In general, smaller coastal fishing communities will be impacted much more than large cities such as Seattle. Even though a huge amount of seafood moves through Seattle, because much of the Alaska fleet operates from there, the city itself will be more resilient to climate change impacts.
"If fisheries went away, Seattle is still here. Whereas, if you're Astoria or Newport, Oregon, or lots of other places on the coast, you're really dependent on fishing," Levin said.
In general, both individual fisherman and entire communities that tap into more diverse fish portfolios are more resilient to change, Levin said. But regulations tend to promote consolidation and specialization.
The study will use existing fisheries data from the National Oceanic and Atmospheric Administration, plus census data for 250 communities. In addition, the study will examine how fishermen perceive risk, to see if their perceptions match empirical calculations of risk. The researchers are surveying fishermen with commercial licenses, as well as conducting in-depth interviews with key stakeholders and managers.
Fishermen are intimately familiar with the water and the species on which they depend, so their perception of the effects and risks of climate change will likely differ from the data.
"How people act ultimately depends on their perception, which may or may not be informed by scientific assessment,” Levin said. "In some sense, I think their perception of what's going on both on what species are changing and the spatial scale, and how they can adapt, we think that will be more informative in some ways.”
Frustration forms when a person feels like they can't control their own future. Even if fishermen are making money, they might discourage their children from entering the fishing business because of perceived risk – and sell out to a large corporation instead. Uncertainty about ocean conditions could play into the perceived risk, too.
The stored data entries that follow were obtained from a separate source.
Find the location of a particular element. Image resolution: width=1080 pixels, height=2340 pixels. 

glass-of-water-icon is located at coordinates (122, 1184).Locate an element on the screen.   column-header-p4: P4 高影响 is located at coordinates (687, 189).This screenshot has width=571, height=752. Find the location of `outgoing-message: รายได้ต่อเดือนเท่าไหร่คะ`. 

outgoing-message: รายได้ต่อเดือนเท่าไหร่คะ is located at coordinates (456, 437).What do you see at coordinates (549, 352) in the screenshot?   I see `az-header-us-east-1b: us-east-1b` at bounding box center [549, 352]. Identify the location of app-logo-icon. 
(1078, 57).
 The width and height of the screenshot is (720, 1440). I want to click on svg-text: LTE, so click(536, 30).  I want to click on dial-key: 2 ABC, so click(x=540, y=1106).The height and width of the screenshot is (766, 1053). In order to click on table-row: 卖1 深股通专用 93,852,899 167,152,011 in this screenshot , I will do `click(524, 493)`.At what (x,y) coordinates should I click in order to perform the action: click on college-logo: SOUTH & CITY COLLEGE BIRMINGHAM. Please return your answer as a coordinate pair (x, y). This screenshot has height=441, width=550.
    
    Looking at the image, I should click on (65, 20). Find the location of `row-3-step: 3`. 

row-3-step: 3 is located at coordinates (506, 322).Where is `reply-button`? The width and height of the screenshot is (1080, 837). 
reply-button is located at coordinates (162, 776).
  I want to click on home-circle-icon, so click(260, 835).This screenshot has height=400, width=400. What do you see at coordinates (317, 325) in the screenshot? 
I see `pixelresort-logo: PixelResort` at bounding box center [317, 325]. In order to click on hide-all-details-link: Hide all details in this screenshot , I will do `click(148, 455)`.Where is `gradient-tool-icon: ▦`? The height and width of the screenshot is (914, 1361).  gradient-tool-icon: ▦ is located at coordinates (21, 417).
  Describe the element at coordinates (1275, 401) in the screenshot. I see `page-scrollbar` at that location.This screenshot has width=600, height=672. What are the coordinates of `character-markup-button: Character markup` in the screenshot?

"And now the environment is unpredictable and uncertain and they have no control over it, so now their agency is declining," Levin said. "You're making business decisions based on the feeling that you're getting regulated out of existence or climate change is making it impossible to run an effective business. So those are feelings that affect business decisions.”
Levin has done similar analyses of wildfires in California and natural disasters such as Hurricane Katrina, assessing biological sensitivity, the level of exposure of human communities, and the potential ability of communities to bounce back. The same analysis could be done for the impact of oil spills or hypoxia – deoxygenation of the water – or even offshore energy installations.
"How is that going to affect the fishing grounds and which communities are going to be more or less impacted by that?" Levin said
As fishermen adapt to a changing reality on the seas, society has a few levers it can pull, both market-based and management, to help them, Levin said.
"If you have a species that's expanding northward and you have no capacity to process that species and there's just not the shore-side infrastructure to deal with that species, that's a species that's going to go unharvested, when it could potentially be sustainably harvested," Levin said. "People are going to fish, so rather than fish a species that is declining because of climate, rather than overharvesting, maybe you can focus on a species that is expanding rather than a declining one"
The project’s empirical analysis will be done and surveys collected by the end of April, though it could take a year or more to analyze the data and issue final results. Additional analyses are being considered for other regions, such as New England and the Gulf of Mexico, Levin said.